= Records from a collection =
--
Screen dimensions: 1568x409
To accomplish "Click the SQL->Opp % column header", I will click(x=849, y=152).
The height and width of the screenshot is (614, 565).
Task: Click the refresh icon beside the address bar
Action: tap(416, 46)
--
= PROBLEM DESCRIPTION =
Render the listing above as a Markdown table with two columns, "No." and "Entry," giving each line its own numbered row and leaving out blank lines.

= ANSWER TO THIS PROBLEM =
| No. | Entry |
|---|---|
| 1 | Screen dimensions: 1568x409 |
| 2 | To accomplish "Click the SQL->Opp % column header", I will click(x=849, y=152). |
| 3 | The height and width of the screenshot is (614, 565). |
| 4 | Task: Click the refresh icon beside the address bar |
| 5 | Action: tap(416, 46) |